Wash potato and stab it with a fork several times to create air holes. Wrap the potato in a paper towel and microwave on high for five minutes. Allow the potato a few minutes to cool before handling. It's easier to handle the potato while wearing disposable gloves.
Next, using your knife and fingers, peel off and discard the potato skin. Finely grate the potato into small pieces. You'll wind up with about 1.5 cups of grated potatoes.
Combine potatoes with pumpkin and mix well with your hands. Add egg, flour and salt and continue mixing by hand.
Divide dough into about 6 small sections. Roll out each section into a long snake and then cut dough into small bite-sized pieces with your knife. Add gnocchi to a plate coated with a little flour to keep them from sticking to one another.
Bring a pot of water to a boil and cook gnocchi in two batches. Once a gnocchi floats to the top of the water (about 1 minute), use a slotted spoon to remove it from the water and set it aside in a bowl.
Heat 2 Tbsp butter in a large non-stick saucepan. Add gnocchi and allow it to cook, undisturbed, for two minutes before mixing. Continue to cook gnocchi on all sides for about 6-8 minutes. Remove gnocchi from saucepan and set aside in a bowl.
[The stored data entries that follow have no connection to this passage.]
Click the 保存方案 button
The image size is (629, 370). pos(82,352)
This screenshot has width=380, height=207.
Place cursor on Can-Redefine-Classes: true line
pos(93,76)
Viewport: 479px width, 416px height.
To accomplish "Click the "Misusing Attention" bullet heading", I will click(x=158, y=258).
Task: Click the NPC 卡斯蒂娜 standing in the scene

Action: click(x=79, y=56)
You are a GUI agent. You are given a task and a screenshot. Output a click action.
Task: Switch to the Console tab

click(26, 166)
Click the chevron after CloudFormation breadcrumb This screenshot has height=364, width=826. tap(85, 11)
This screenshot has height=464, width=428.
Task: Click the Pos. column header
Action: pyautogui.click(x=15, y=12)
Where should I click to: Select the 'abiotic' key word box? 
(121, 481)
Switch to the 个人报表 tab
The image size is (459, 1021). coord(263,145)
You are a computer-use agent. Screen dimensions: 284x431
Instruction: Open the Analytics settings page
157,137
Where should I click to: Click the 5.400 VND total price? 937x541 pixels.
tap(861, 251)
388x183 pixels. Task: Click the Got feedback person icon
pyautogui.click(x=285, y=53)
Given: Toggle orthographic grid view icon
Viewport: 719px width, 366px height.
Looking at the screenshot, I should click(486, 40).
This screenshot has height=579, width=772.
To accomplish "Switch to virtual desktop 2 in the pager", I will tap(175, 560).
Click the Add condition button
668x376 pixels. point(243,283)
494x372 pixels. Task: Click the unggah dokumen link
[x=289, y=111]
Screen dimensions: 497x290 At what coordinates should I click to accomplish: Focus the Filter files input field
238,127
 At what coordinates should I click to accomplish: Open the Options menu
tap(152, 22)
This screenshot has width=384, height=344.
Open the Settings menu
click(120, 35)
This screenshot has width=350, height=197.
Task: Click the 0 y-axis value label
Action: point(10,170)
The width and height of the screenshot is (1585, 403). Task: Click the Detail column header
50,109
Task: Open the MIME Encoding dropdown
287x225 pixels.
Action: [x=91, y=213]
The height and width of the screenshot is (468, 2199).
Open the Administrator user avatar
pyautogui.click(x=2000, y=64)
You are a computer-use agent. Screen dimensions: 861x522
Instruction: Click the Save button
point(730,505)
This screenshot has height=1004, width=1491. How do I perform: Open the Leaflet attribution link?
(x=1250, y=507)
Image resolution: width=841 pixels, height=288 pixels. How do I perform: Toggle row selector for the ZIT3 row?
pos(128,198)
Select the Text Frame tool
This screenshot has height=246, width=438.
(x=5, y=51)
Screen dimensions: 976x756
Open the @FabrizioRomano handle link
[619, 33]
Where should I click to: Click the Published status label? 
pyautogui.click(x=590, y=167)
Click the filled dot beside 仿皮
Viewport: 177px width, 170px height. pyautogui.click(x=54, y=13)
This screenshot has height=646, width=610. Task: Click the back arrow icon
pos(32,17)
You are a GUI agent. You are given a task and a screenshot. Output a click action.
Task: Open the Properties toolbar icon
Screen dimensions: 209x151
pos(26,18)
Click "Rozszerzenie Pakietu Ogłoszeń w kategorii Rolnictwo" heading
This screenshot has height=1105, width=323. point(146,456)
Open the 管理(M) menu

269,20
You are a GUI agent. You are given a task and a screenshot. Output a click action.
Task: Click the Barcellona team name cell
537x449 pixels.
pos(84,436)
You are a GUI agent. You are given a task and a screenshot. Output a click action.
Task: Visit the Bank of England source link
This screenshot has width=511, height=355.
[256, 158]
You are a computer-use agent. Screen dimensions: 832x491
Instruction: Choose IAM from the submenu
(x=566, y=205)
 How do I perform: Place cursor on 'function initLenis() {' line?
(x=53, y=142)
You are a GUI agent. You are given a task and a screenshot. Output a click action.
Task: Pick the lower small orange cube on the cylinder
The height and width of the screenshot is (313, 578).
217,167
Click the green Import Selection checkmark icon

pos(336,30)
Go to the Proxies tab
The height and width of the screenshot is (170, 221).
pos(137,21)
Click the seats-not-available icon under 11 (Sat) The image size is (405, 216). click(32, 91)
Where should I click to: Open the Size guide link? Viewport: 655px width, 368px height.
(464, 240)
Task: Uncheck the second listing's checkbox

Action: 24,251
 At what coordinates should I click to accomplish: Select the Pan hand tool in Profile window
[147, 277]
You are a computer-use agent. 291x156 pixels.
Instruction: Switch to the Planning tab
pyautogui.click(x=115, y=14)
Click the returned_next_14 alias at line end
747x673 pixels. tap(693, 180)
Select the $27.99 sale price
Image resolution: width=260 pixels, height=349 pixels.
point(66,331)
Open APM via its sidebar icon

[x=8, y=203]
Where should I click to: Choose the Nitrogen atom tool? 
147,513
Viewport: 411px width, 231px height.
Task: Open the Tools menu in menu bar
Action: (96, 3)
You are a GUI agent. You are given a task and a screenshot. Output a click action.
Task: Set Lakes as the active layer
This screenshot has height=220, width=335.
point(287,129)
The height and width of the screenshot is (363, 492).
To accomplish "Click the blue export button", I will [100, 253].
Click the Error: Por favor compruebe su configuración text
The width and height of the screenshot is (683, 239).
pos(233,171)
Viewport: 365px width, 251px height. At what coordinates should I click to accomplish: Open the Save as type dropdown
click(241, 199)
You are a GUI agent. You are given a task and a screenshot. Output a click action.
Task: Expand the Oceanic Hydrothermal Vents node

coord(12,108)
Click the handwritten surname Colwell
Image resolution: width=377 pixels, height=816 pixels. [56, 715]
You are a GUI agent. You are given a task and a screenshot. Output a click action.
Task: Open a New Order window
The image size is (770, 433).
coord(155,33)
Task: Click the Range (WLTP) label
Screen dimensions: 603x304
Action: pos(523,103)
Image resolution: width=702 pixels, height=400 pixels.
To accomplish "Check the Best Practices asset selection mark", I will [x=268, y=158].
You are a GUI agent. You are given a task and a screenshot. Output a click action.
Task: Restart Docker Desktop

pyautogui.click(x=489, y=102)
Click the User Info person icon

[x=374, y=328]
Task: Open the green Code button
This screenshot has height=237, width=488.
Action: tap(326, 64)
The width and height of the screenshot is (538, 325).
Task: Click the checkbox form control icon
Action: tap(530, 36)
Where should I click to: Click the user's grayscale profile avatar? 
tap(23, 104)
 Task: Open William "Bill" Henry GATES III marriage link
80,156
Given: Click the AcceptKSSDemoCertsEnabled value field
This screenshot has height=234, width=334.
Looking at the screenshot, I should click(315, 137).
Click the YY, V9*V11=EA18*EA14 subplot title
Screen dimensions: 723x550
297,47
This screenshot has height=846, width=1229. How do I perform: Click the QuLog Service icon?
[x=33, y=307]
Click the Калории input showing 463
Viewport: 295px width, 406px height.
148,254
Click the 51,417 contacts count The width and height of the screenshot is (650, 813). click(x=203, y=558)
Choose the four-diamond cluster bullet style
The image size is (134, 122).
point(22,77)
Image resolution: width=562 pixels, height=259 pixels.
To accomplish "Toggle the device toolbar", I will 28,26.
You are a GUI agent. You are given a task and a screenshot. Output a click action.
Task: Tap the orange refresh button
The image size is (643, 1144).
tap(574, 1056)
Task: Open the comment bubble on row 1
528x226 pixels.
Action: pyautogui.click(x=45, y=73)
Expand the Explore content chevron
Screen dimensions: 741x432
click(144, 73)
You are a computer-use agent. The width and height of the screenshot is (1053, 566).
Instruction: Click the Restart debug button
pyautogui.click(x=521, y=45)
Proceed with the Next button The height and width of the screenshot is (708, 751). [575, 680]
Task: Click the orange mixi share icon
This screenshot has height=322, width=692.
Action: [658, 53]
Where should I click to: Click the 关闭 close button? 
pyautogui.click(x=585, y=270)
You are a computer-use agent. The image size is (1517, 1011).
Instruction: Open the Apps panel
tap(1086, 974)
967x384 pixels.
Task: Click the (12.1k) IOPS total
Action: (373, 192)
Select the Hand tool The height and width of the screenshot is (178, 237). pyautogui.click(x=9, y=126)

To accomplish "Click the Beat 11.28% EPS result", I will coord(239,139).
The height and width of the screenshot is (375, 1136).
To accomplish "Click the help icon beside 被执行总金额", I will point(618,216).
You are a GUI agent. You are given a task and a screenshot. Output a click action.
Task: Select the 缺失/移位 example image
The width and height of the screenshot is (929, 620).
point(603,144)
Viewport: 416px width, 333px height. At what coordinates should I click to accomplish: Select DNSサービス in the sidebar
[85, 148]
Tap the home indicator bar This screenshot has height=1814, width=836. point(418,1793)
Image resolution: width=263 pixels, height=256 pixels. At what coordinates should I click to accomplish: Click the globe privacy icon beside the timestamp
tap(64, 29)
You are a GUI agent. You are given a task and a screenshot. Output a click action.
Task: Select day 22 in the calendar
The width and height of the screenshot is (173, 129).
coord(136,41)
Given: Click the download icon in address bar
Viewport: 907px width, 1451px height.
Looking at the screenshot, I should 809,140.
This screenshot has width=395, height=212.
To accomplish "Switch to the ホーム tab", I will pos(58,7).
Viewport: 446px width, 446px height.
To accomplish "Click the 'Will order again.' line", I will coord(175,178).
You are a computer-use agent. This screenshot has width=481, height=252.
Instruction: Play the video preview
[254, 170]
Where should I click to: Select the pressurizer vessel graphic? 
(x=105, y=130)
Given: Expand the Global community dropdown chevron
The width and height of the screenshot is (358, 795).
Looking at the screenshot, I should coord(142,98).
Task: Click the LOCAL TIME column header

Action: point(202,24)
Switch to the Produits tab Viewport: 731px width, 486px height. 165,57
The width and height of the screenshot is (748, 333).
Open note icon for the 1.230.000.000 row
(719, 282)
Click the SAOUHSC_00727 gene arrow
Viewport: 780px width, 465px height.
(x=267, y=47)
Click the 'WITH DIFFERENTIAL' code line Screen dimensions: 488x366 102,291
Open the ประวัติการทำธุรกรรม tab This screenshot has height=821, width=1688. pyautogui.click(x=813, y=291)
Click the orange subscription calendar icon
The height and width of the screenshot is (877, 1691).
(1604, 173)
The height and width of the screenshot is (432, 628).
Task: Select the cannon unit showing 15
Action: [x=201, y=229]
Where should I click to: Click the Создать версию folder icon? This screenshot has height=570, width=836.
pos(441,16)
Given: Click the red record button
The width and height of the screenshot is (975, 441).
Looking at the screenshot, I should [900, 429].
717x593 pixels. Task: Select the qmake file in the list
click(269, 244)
Heat another 2 Tbsp. butter in a large saucepan. Add garlic and sage and cook for 30 seconds. Add chicken broth and bring mixture to a boil.
In a small bowl, combine 1 Tbsp. flour with 2 Tbsp. water to create a slurry. Mix well. While whisking the chicken broth mixture, add the slurry to the sauce and continue whisking until mixture thickens, about one minute.
Add gnocchi to saucepan and coat with sauce. Serve immediately.